Global hit – Akram Khan

The World
The World

Modern dance choreographer Akram Khan grew up in London. His parents, though, were from Bangladesh — and they kept Khan in touch with their home country’s language and traditions. So Khan is used to living in different cultures at the same time. That’s something more and more people are doing these days. Khan’s latest work focuses on the meaning of “home” in a globalized world. The new performance premiered recently in China — and will travel to the United States in the spring. The World’s Mary Kay Magistad caught up with the British choreographer in Beijing.

The opening moments of Akram Khan’s new work, Bahok, are of a confused young woman, hunched on a chair, half in shadow. In search of herself.

The scene is a place of transit – an airport terminal, or a train station. Others sit on chairs, or pace, or watch the board overhead.

The letters flip every few minutes, from “Please Wait” to “Rescheduled.” The dancer’s movements, and the music, get agitated. Eventually, the letters flip to read “Cancelled.” A dancer, waiting with her old-fashioned suitcase, looks up in despair, and keels over sideways onto the ground. The letters on the board flip again, and spell out, a four-letter word, starting with S.

There are moments of sly humor like this throughout “Bahok.” The word “Bahok” itself means ‘carrier’ – and the dance explores how we all are carriers, of our belongings, our origins, our ideas and prejudices, our identity:

KHAN: “The body is absorbing and the mind is absorbing the culture, the smells, the religion, even politically. And so – the body is an identity in itself. It has its own opinion.”

That’s choreographer Akram Khan. The idea for the dance “Bahok” came when he agreed to collaborate with dancers from the National Ballet of China. Three of them came to London, to work with Spanish, South African, Indian and Korean dancers from Khan’s own company. Almost immediately, the Chinese dancers began missing home – and the dance became about the meaning of home. The Spanish dancer, Lali Ayguade, plays the confused woman at the beginning of the piece:

AYGUADE: “The question is what’s home for you, and within this, you can feel away from home, or you can feel you don’t have a home, or you are searching for a home. Inside this subject, there are many things.”

Including the home away from home you create, in a community of strangers – to get through a crisis or to relieve boredom.

In this scene in Bahok, the chairs are rearranged to look like everyone’s on a plane. One woman is listening to her i-Pod and singing out loud:

Another passenger tries to get her to shut up. Instead, the woman with the i-Pod draws that passenger, and others, into performing themselves. The other passenger – one of the Chinese ballerinas – does a graceful ballet solo, and pulls the Indian modern dancer up to be her partner. Chinese ballerina Meng Ning Ning says she’s enjoying this chance to work with dancers from different cultures and disciplines.

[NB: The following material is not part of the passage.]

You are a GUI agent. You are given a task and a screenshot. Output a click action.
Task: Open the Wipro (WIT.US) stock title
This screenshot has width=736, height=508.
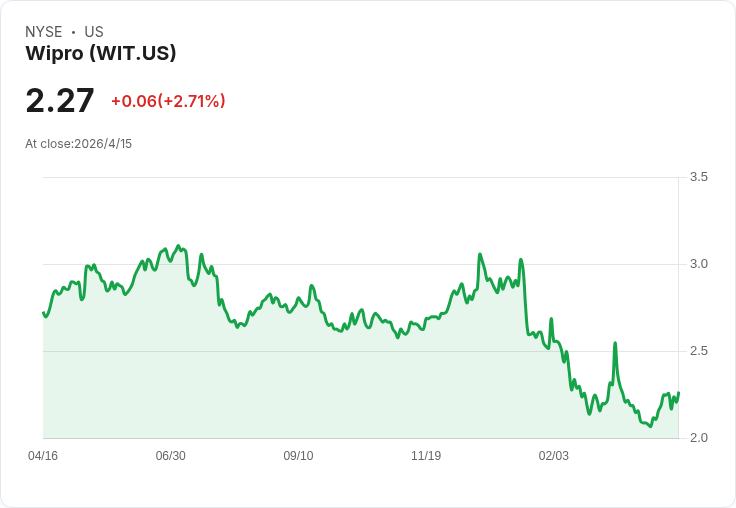(100, 54)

MENG: “It’s good fun. We communicate both through language and through our bodies.”

Both she and her colleague from the National Ballet of China, Zhang Jian Xin, say it’s been a particular challenge, because the classical dance they’re used to has very clear rules, while modern dance does not:

ZHANG: “I feel modern dance is not only about movement, it’s also about something that comes from within. For movement, you only need to do it and do it beautifully. But revealing your internal life is more difficult. In modern dance – it’s also more necessary. And I think that’s good.”

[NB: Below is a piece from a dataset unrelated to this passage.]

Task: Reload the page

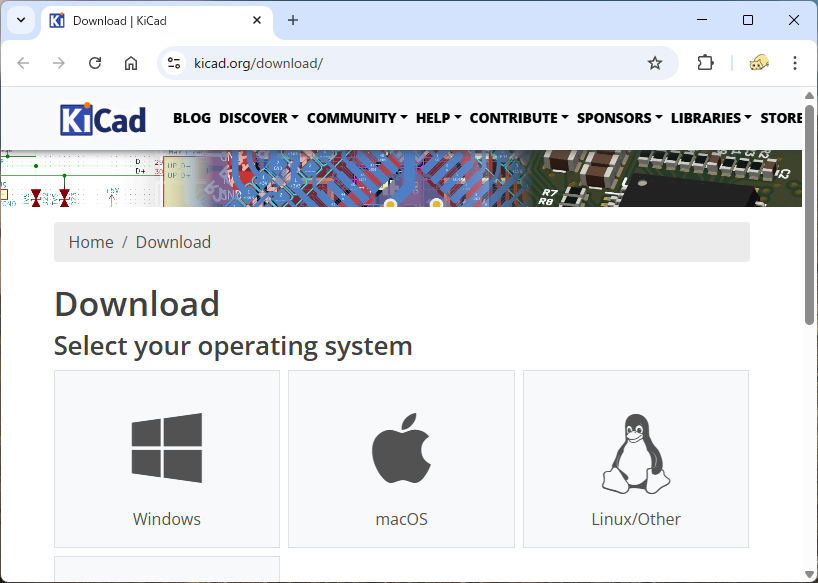Action: tap(95, 63)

Zhang and the other Chinese dancers seem to have gotten the hang of it, in the parts of the performance where they dance freeform.

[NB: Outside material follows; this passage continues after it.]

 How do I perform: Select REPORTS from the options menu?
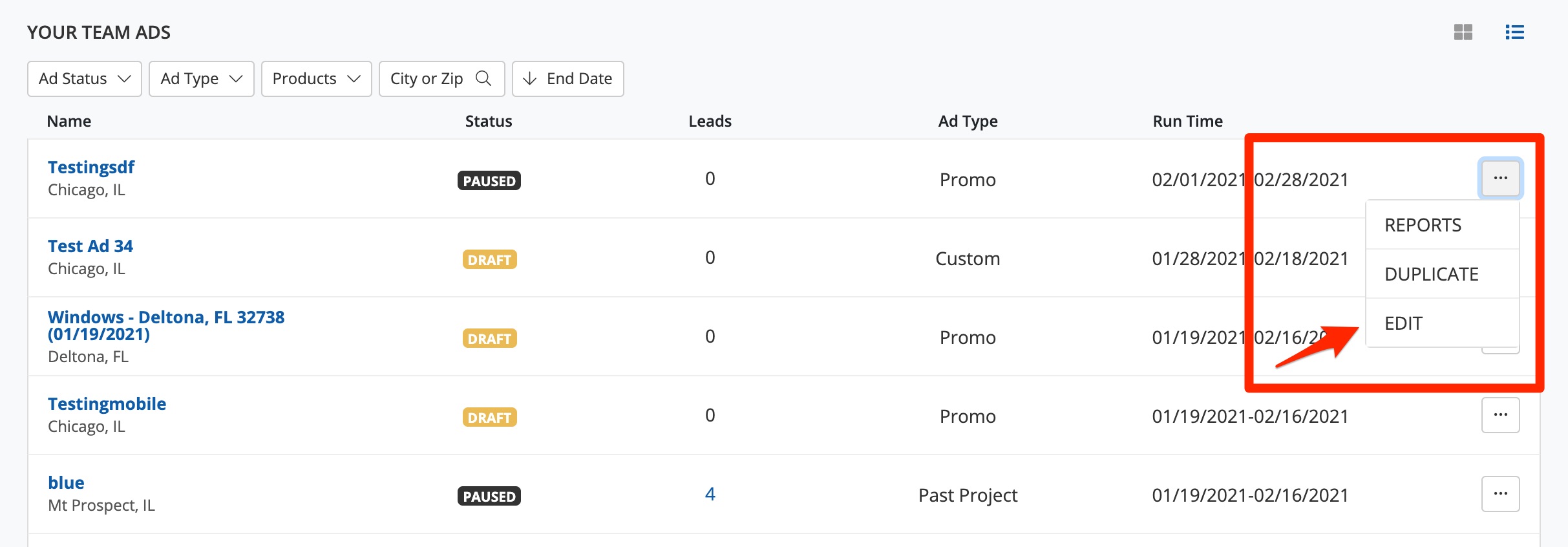[x=1423, y=225]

Akram Khan says rather than choreograph every step; he gave the dancers suggestions, and let them come up with their own movements. Some writhe, and twitch. Some drape themselves over their chairs, their suitcases and each other.

There’s a scene in the dance of a group hug, with the confused young woman at the center. There’s a touching moment of silence. Then, a mobile phone rings, and one person abruptly breaks away to take the call. Akram Khan says all the dancers called their mobile phones their lifelines to home:

KHAN: “The person who was on the phone in this piece, the Indian guy, Sedru, his home had been destroyed when he was young. So, he said a beautiful, an interesting thing, he said, ‘ever since my home was destroyed, I moved into my head. And now, all the walls I’m banging to get out are all inside my head.’ So, he’s trying to get outside his head now to find a home.”

The exploration in Bahok suggests that home is where you make it, home is where you remember it – but most of all, home is in the body – a carrier of culture and memory, identity and experience.